* Problem 1 *
Rewrite the listing from the line with "I will point(344,57)." up to and including the line with "point(806,18)", changing "Formulas" to "Review" and leaving everything else as it is.
#### Passage shown
The plain facts are that (a) the Spanish have effectively qualified for "surrender-monkey" status - quote from 'The Simpsons' - just like the French beforehand and (b) the terrorists will almost certainly try to build on that if they see it as an advantage to do so.

In any case, they don't even need 'green lights' to bomb, as their atrocities in Istanbul and Bali (Indonesia) make abundantly clear. Both are Islamic countries, the latter being the most populous such country in the world, and many of the murdered were Muslims! However, if they see a green light, they will undoubtedly 'drive on'.

The Spanish decision is shameful. What amazes one is that the population seem to have elected the people responsible for the decision to withdraw from Iraq because the then Government had not fingered the suspects within the 48 hours between the atrocity's happening and the election's starting! It might prove to be a case of "elect in haste, repent at leisure."

I don't think that there's a real right or wrong with the election, as with the war.
########
#### Provided data
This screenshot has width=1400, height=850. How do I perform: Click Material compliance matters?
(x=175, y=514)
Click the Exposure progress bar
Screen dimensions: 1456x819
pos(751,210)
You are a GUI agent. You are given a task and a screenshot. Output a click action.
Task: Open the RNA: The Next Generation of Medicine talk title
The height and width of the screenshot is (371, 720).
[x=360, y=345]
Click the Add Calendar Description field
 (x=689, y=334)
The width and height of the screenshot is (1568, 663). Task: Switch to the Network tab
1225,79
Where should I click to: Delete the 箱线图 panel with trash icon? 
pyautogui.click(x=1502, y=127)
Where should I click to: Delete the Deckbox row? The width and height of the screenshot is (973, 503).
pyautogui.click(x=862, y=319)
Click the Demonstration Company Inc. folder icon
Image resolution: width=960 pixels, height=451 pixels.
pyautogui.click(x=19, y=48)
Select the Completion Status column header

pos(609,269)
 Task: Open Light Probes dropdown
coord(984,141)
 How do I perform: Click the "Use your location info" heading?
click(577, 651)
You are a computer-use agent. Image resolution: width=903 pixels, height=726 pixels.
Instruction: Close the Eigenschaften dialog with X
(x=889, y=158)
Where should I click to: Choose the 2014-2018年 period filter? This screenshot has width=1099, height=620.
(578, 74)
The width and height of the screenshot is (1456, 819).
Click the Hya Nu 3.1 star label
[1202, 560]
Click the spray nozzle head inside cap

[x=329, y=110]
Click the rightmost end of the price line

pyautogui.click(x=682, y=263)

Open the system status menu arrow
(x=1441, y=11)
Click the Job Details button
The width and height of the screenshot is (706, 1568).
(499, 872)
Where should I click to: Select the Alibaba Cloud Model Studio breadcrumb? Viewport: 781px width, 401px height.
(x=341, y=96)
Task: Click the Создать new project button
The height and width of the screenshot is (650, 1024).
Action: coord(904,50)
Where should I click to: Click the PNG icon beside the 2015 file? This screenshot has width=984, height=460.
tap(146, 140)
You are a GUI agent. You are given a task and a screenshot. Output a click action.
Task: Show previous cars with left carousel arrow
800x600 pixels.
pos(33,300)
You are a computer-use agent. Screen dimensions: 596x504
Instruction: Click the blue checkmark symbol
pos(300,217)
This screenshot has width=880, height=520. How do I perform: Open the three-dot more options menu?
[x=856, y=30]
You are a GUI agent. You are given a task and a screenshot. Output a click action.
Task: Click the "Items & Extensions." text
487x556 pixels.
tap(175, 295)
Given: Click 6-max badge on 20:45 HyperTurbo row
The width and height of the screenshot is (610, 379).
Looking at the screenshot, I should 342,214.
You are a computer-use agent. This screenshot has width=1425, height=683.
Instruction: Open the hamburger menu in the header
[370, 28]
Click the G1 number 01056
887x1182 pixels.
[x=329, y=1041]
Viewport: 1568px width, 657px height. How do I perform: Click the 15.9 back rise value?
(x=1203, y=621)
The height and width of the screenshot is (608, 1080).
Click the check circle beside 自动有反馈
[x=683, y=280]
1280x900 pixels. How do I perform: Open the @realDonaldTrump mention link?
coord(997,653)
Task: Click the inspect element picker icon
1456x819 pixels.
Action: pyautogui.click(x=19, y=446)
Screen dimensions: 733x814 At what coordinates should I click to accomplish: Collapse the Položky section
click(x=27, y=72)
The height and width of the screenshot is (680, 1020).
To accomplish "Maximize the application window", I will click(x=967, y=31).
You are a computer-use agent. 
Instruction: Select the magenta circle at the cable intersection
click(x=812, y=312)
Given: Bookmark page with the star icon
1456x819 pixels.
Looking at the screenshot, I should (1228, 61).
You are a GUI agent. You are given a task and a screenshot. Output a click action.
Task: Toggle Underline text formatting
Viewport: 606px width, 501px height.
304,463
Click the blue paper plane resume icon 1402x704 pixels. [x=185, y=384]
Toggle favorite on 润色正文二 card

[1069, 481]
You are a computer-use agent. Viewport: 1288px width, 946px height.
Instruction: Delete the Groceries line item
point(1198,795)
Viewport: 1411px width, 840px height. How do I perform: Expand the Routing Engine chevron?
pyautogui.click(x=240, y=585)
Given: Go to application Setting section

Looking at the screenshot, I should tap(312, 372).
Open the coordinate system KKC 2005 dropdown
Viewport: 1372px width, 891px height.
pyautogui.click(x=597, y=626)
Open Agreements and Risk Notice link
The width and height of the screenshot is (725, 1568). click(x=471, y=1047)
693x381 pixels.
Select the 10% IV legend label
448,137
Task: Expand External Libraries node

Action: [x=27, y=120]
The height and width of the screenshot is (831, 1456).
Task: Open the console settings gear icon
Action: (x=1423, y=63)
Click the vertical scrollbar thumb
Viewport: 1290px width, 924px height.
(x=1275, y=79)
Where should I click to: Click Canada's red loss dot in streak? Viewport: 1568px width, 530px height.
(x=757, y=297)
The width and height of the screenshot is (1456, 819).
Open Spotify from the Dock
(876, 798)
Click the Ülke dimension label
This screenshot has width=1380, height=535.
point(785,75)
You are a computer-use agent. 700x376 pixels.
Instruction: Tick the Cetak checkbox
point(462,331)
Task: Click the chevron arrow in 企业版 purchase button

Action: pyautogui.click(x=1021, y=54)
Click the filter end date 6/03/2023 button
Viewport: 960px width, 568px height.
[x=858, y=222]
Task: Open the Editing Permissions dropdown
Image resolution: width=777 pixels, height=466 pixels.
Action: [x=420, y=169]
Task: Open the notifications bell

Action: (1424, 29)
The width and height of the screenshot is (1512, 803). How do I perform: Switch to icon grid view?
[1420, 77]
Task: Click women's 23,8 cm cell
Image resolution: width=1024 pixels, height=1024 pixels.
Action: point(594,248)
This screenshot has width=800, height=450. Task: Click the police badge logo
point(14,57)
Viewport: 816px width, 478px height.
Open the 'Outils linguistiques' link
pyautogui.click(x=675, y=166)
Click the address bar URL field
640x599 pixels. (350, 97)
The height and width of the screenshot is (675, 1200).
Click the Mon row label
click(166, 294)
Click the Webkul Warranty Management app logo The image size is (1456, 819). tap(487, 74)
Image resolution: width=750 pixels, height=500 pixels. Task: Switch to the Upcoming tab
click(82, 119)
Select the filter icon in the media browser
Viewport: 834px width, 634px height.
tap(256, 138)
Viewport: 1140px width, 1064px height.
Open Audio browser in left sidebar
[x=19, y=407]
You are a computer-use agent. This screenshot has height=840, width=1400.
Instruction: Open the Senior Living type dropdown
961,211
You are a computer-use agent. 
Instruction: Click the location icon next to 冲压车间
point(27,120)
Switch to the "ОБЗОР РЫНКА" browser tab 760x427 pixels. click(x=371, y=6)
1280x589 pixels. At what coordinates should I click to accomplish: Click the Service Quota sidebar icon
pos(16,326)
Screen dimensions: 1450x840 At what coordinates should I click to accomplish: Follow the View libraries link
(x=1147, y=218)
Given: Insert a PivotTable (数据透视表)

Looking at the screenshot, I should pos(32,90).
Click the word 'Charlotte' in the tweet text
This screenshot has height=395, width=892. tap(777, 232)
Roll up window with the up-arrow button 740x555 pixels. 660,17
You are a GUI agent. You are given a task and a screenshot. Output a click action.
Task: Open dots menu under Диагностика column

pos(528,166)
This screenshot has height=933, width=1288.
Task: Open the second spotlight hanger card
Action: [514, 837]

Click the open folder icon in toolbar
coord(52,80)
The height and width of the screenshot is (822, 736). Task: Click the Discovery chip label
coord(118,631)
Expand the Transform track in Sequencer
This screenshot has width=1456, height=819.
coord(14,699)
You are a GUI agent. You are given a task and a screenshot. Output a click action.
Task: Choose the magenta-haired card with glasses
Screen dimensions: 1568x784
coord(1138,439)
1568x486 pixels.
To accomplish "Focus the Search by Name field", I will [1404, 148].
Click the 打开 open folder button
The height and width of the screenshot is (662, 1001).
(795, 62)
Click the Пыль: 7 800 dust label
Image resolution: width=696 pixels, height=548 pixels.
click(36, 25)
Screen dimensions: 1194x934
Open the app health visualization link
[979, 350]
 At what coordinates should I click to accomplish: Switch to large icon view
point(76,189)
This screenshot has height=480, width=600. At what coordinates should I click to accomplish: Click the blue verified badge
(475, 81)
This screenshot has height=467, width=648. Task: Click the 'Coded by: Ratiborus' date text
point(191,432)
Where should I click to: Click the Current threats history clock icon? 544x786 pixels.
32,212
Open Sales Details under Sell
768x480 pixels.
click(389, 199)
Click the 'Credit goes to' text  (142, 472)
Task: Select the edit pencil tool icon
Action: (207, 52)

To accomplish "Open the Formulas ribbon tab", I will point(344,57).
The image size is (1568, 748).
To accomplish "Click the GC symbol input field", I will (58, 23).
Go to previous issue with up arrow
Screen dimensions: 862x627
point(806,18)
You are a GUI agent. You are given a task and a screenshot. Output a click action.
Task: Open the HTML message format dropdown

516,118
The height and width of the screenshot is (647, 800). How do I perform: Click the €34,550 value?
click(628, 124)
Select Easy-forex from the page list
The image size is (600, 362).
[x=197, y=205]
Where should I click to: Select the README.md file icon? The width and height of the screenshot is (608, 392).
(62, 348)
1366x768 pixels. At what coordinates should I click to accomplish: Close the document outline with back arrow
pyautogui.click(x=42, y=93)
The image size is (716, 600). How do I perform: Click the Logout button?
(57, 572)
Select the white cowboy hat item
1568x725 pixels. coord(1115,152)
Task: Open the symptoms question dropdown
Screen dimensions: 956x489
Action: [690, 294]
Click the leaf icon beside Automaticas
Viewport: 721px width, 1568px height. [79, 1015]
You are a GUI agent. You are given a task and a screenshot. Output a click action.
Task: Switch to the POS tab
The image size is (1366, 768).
########
* Problem 2 *
From the passage on the Spanish withdrawal from Iraq, copy the text from "The Spanish decision" up to and including "with the war." word for word.

* Full answer 1 *
To accomplish "Open the Review ribbon tab", I will point(344,57).
The image size is (1568, 748).
To accomplish "Click the GC symbol input field", I will (58, 23).
Go to previous issue with up arrow
Screen dimensions: 862x627
point(806,18)

* Full answer 2 *
The Spanish decision is shameful. What amazes one is that the population seem to have elected the people responsible for the decision to withdraw from Iraq because the then Government had not fingered the suspects within the 48 hours between the atrocity's happening and the election's starting! It might prove to be a case of "elect in haste, repent at leisure."

I don't think that there's a real right or wrong with the election, as with the war.